A Matter of Life and Debt by Margaret Atwood - skmurphy
http://www.nytimes.com/2008/10/22/opinion/22atwood.html

======
skmurphy
Two key grafs:

Debt--who owes what to whom, or to what, and how that debt gets paid--is a
subject much larger than money. It has to do with our basic sense of fairness,
a sense that is embedded in all of our exchanges with our fellow human beings.
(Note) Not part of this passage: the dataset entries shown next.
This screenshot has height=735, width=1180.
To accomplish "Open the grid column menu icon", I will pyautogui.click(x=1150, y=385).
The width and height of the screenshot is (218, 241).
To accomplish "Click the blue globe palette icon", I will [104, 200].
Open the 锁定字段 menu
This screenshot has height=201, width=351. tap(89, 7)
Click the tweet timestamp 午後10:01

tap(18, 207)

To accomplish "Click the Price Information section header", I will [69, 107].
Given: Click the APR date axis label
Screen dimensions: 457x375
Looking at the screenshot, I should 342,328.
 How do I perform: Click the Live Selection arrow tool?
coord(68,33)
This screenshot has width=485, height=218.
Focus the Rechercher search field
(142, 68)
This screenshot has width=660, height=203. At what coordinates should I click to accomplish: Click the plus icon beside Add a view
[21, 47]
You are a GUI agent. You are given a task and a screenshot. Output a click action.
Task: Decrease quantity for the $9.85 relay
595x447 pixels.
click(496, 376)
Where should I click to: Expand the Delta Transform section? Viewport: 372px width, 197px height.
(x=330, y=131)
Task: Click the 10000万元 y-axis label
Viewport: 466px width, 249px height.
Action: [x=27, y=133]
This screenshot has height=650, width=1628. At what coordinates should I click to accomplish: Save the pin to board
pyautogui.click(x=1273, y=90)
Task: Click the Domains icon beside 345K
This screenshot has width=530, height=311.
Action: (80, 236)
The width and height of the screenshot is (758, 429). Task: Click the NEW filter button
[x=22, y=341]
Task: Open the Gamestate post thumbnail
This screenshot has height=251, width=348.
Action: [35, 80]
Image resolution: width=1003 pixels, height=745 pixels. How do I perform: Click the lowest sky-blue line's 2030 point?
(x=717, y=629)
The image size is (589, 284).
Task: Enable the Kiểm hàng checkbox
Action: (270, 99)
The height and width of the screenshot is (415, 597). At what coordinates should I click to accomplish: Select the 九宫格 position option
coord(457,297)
We are social creatures who must interact for mutual benefit, and--the
negative version--who harbor grudges when we feel we’ve been treated unfairly.
Without a sense of fairness and also a level of trust, without a system of
reciprocal altruism and tit-for-tat--one good turn deserves another, and so
does one bad turn--no one would ever lend anything, as there would be no
expectation of being paid back. And people would lie, cheat and steal with
abandon, as there would be no punishments for such behavior.

------
CalmQuiet
The reviews of Atwood's new "Payback: Debt and the Shadow Side of Wealth" at
Amazon sound like it'll be an interesting layman's take on the systemic
problems that have left us in the current burst bubble. Unfortunately, this
brief little piece in the NY Times tells us little of it. The Washington Post
review at amazon ( [http://www.amazon.com/Payback-Shadow-Wealth-Massey-
Lectures/...](http://www.amazon.com/Payback-Shadow-Wealth-Massey-
Lectures/dp/0887848109) ) gives a much better feel of how far Atwood is able
to take this analysis of social and economic trends that set us up for such
debacles.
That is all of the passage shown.